“Filipino patients—mostly their family’s breadwinners, are driven to poverty due to cancer, losing Php35.3 billion annually, are at a greater risk of dying prematurely of breast, lung, colon, and liver cancer than their Asian counterparts, and worse, these premature deaths could have been preventable.”
These are some of the alarming findings of the study entitled “The Economic Burden of Cancer in the Philippines,” presented during the Philippine Cancer Surgeons (PCS)-Cancer Commission Foundation’s annual Philippine Cancer Summit on Feb 24. The study, primarily authored by health economist Dr. Valerie Ulep, Senior Research Fellow of the Philippine Institute for Development Studies, aimed to have a clear picture of the financial burden cancer patients experience and, consequently, the Philippine economy.
A survey was conducted to capture both the direct and indirect costs of cancer patients in tertiary end-referral public and private facilities in Metro Manila, Cebu City, Davao City, and Baguio City. Direct cost is measured by expenses for medical procedures for cancer care and treatment, while indirect costs include morbidity and mortality costs. Morbidity cost is calculated by lost income due to work disability and absenteeism, while mortality cost is lost income associated with premature death. Existing datasets from the National Demographic and Health Survey (2018) and Philippine Statistics Authority were also analyzed.
Astronomical cost for patients and their family
Of the Php 35.3 billion annually that cancer patients need to spend, the hefty Php 29.2 billion comes from direct health care costs, which means charges for treatment, hospital, laboratory procedures, and medicine. Unfortunately, the study also reveals that Filipino cancer patients must rely on themselves, taking the Php 29.2 billion burden alone since the Philippine healthcare system remains dominantly an out-of-pocket setting. This is a reality both for outpatient visits or inpatient care in both government and private healthcare institutions.
Another predicament for cancer patients and their caregivers is the Php1.1 billion yearly for lost wages. This amount was computed from the corresponding value of absences and lost work due to having someone in the family with cancer.
Lagging in the ASEAN region
In the macro level, things do not look good either. The study results show that in the ASEAN region, the Philippines has one of the highest premature deaths due to cancer, with the patients in the age group of 19-39 years old and 40-69 years old – supposedly in their most productive years, suffer from substantial years of life lost.

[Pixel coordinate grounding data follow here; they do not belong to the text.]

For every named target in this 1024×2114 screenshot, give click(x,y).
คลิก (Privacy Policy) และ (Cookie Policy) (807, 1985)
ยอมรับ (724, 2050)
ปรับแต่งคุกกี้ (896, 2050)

“We are losing not just to fellow Asian countries like Singapore but to Thailand and even poorer counterparts like Myanmar. What’s worse is that we are losing the most productive age groups of Filipinos to cancer—this means that Filipinos at the prime of their life—whom we have identified in the study as mostly their family’s breadwinners, are dying unnecessarily when their deaths could have been preventable,” Dr. Ulep said.
The study results show that these premature death losses translate to about Php 4 billion.
Nationwide early screening could prevent premature deaths
If there were a nationwide effort for early screening for the top four killer cancers: breast, lung, colon, and liver, a significant number of Filipinos could be saved, Dr Ulep shared.
The health economist proposes to up the ante in preventive screening since less than 10% of Filipino women aged 40 years and above are screened for breast cancer – with cervical cancer, it is even less than 5%. Compare this dismal situation of Filipino women with Malaysian women, with 50% of them undergoing self-breast examination, 20% have availed of mammograms, and 40% underwent Pap smears for cervical cancer screening.
Dr. Ulep hopes that insights from his findings would serve as an eye-opener for various sectors of society: the government, health care providers, patient groups, the academe, the private sector, and all others concerned to accelerate and intensify the implementation of the National Integrated Cancer Control Act (NICC) of 2019. Only united efforts to fully implement NICCA and fund early screening and innovative cancer treatments will help Filipino cancer patients and their families.
“Funding cancer now will ease the great burden that patients and their families have to bear and would ultimately help our society, the Philippine economy to be precise. If you save these cancer patients who are breadwinners and at the prime of their lives, you are saving the most productive pool of Filipinos in our society,” Dr. Ulep concluded.